How to Integrate Haystack for pension funds with Elasticsearch for production AI
Combining Haystack for pension funds with Elasticsearch gives you a production-grade retrieval layer for pension-document workflows. You get Haystack’s pipeline abstraction for question answering, classification, and document processing, plus Elasticsearch’s indexed search over statements, policy docs, member letters, and regulatory content.
For pension fund AI agents, this matters because most queries are not generic chat. They are grounded in archived PDFs, contribution histories, benefit rules, trustee minutes, and compliance documents that need fast retrieval with traceability.
Prerequisites
- •Python 3.10+
- •An Elasticsearch cluster running locally or in production
- •Access credentials for Elasticsearch
- •
haystack-aiinstalled - •
elasticsearchPython client installed - •A corpus of pension fund documents to index
- •Optional: an embedding model if you want semantic retrieval
Install the packages:
pip install haystack-ai elasticsearch sentence-transformers
Integration Steps
- •Connect to Elasticsearch
Start by creating a client and verifying the cluster is reachable. In production, use TLS and authenticated access.
from elasticsearch import Elasticsearch
es = Elasticsearch(
"https://localhost:9200",
basic_auth=("elastic", "changeme"),
verify_certs=False,
)
print(es.info())
If this fails, stop here. Your Haystack pipeline will only be as stable as the search backend.
- •Create an index for pension documents
Use a dedicated index with fields for content, title, source, and metadata. Keep the schema simple so Haystack can write and query cleanly.
index_name = "pension_docs"
if not es.indices.exists(index=index_name):
es.indices.create(
index=index_name,
mappings={
"properties": {
"content": {"type": "text"},
"title": {"type": "text"},
"source": {"type": "keyword"},
"doc_type": {"type": "keyword"},
"created_at": {"type": "date"},
}
},
)
For pension systems, doc_type is useful for separating trustee notes from member communications and policy files.
- •Wire Haystack to Elasticsearch as the document store
Haystack uses a DocumentStore abstraction.

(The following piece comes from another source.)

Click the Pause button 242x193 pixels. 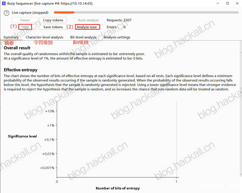tap(25, 20)
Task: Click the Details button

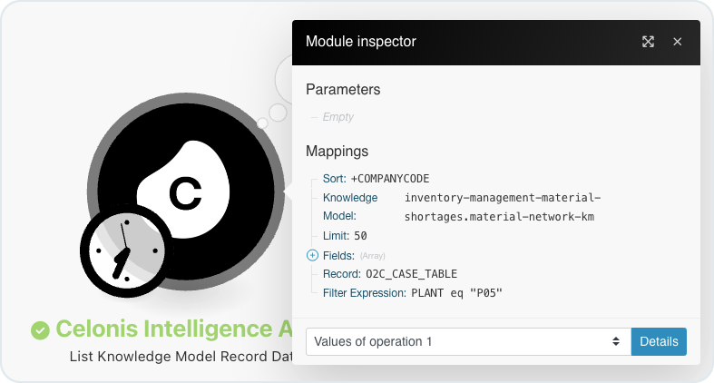Action: (x=659, y=341)
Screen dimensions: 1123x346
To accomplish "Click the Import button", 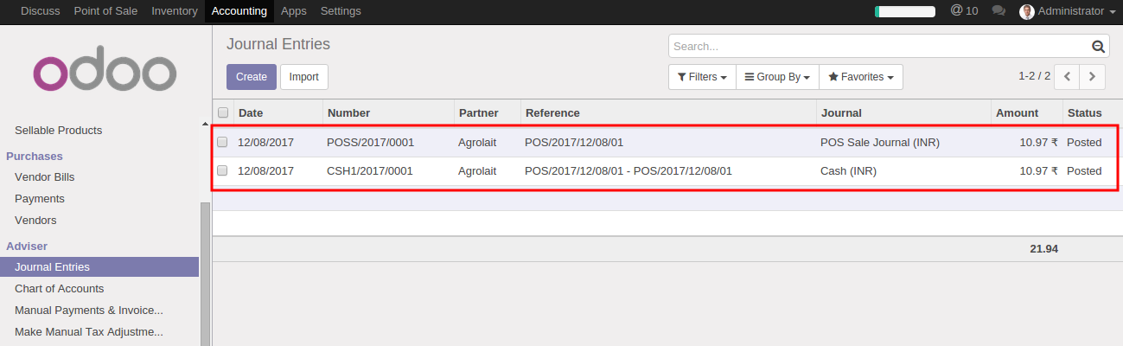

For Elasticsearch-backed retrieval, instantiate the store and write documents into it.
from haystack import Document
from haystack.document_stores.types import DuplicatePolicy
from haystack_integrations.document_stores.elasticsearch import ElasticsearchDocumentStore
document_store = ElasticsearchDocumentStore(
hosts="http://localhost:9200",
index=index_name,
basic_auth=("elastic", "changeme"),
)
docs = [
Document(
content="Members can retire early from age 55 subject to scheme rules.",
meta={"title": "Early Retirement Policy", "source": "policy.pdf", "doc_type": "policy"},
),
Document(
content="Employer contributions are reviewed annually by the trustee board.",
meta={"title": "Contribution Review", "source": "trustee_minutes.pdf", "doc_type": "minutes"},
),
]
document_store.write_documents(docs, policy=DuplicatePolicy.SKIP)

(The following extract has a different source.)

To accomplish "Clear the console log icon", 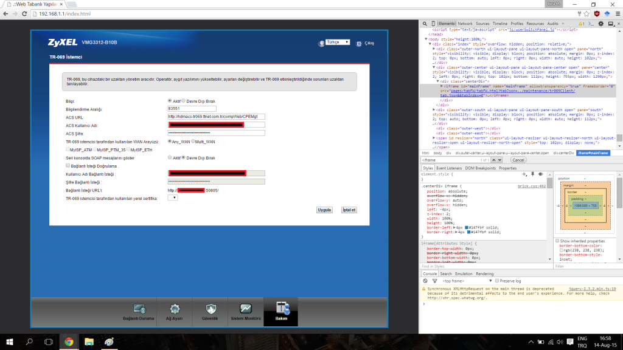I will [425, 281].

This is the core integration point. Haystack manages documents; Elasticsearch handles persistence and retrieval.
- •Build a retrieval pipeline in Haystack
Now connect retrieval to a query pipeline. For production AI agents, this is usually the first stage before answer generation or tool routing.
from haystack.components.retrievers import InMemoryBM25Retriever
from haystack import Pipeline
# If you want direct ES-backed retrieval via Haystack integrations:
from haystack_integrations.components.retrievers.elasticsearch import ElasticsearchBM25Retriever
retriever = ElasticsearchBM25Retriever(document_store=document_store)
pipe = Pipeline()
pipe.add_component("retriever", retriever)
query = "What is the retirement age under the scheme?"
result = pipe.run({
"retriever": {"query": query}
})
for doc in result["retriever"]["documents"]:
print(doc.content)
If you need hybrid search later, keep this structure. You can add a reranker or generator without changing how documents enter the system.
- •Add an answer generation step
For agent workflows, retrieval alone is not enough. Feed retrieved passages into a generator so your system can respond with grounded answers.
from haystack.components.builders import PromptBuilder
from haystack.components.generators import OpenAIGenerator
prompt_template = """
You are assisting with pension fund operations.
Answer only using the provided documents.
Question: {{question}}
Documents:
{% for doc in documents %}
- {{ doc.content }}
{% endfor %}
Answer:
"""
prompt_builder = PromptBuilder(template=prompt_template)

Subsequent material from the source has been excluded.